China’s “Weight”

Posted at 9:38 AM (CST) by & filed under Bill Holter.

A couple of topics for you today that are connected, obvious, yet not understood or even contemplated at this point. First, have you ever wondered why the names of many fiat currencies refer to “weight”? Such as the Peso, Peseta, Lira, or Pound amongst many others? This is similar to the names of various roads, like “Saw Mill Rd.”. It was named that because years ago there was actually a sawmill down the lane. These fiat currencies with “weighty” names started out as receipts for either gold or silver. They were convertible into a specific amount of metal when presented at a bank.

In essence these currencies were representations of physical metal since they were redeemable but far easier to carry around due to the lack of weight. In today’s jargon, paper currencies that were redeemable in specie were “derivatives” of the metals themselves. Then as time went on, the redeemability was cancelled and the currencies became true fiat, unbacked by anything except the credit worthiness of the issuer.

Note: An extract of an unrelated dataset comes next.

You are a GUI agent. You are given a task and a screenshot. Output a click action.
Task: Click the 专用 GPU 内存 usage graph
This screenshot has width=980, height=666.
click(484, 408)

Over time, ALL currencies have become fiat and these currencies steadily devalued. I would ask, how can anyone have the thought these currencies can gain value versus gold or silver over a long period of time if they were originally spawned as derivatives? Can a derivative ever become more valuable than that it originated from? The answer of course is no and should be followed by another question; can a monetary guarantee from any government ever be more ironclad than that of physical metal itself?